Not the least unfortunate about this is that, while all the recycling they accept they do not charge for, if I put anything at all into the trash there they charge me for a full car/truck load. So I’m pouring a gallon or two into the big truck trailer, and paying the same as if I had thrown away several hundred pounds. Besides, making an hour trip there has its own environmental costs. But it was difficult and expensive to take any recycling to another state’s collection station, making me think their operation is subsidized by state funds.
I’d like to know the answer to that one too. While I mostly use rechargeable batteries, which I can take to Home Dopey to recycle when they no longer hold a charge, some of the Firebug’s toys only take non-rechargeable batteries. I’ve just been dumping them in the household trash when they’re dead, but I feel guilty about it.
King County (where Seattle is) definitely lists alkaline batteries as safe for landfills. I only use 'em in my smoke detectors, but it does mean I generate quite a few. My wife’s work has a ‘battery recycling’ bin, so they go in there. No idea what happens to 'em after that.
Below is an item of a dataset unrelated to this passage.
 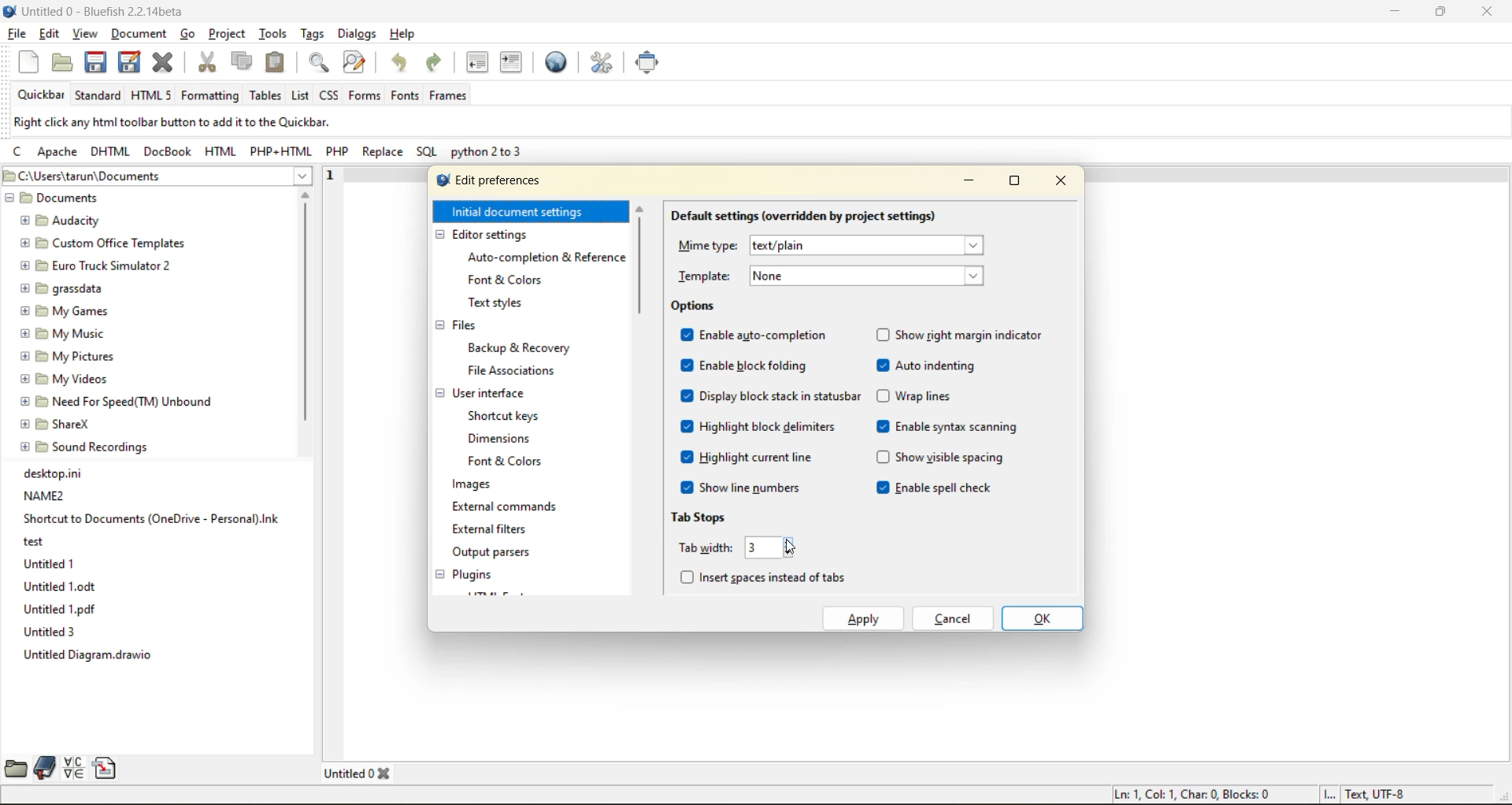 What do you see at coordinates (65, 219) in the screenshot?
I see `BE Audacity` at bounding box center [65, 219].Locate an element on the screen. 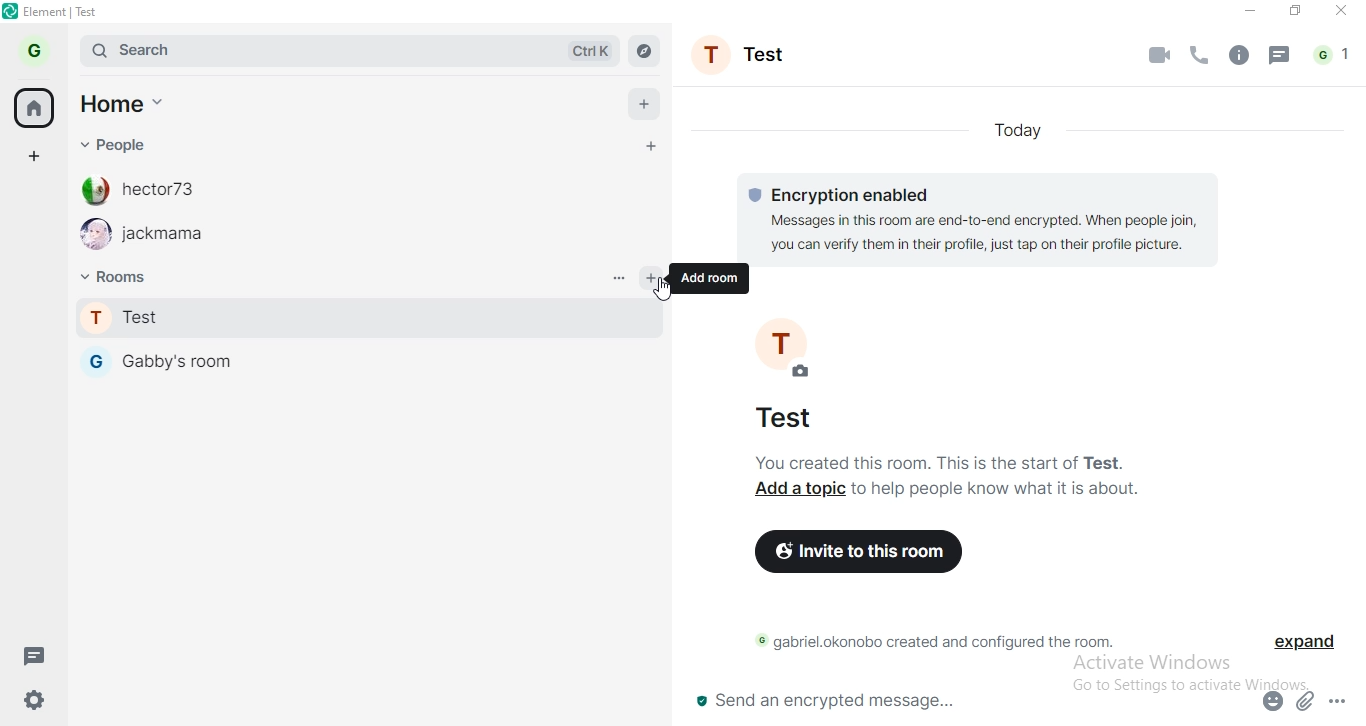  element is located at coordinates (51, 10).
IIRC, the problem with alkaline batteries was the mercury, which is no longer in any batteries in the US except for button batteries. Alkaline batteries are landfill safe.
Mixed glass needs optical sorting as only clear glass is really desired. Without that ability (and expensive equipment) mixed glass is not valuable, and telling people to only recycle clear glass is to complex for them to understand, so better to landfill the whole thing.
No great cite except a radio story I heard some years ago, but the profit margins on recycling glass are small to nonexistent. Though the article below says the world is running out of sand, aka the raw material for glass. So I don’t know.
How on Earth could the world be running out of sand? Maybe the specific places where it’s usually harvested right now are running low, but that just means you need to get it from somewhere else.
The world is not running short on sand; it’s running short on construction-grade sand. That said, I have no idea whether you can use lower quality sands or not in glass manufacturing.
That article focuses on construction uses but does mention glass making.
This article:
is a little more specific but again the focus is on construction sand, because that’s where the huge demand is coming from, but the expert clearly implies that the shortage of sand will affect glassmaking as well.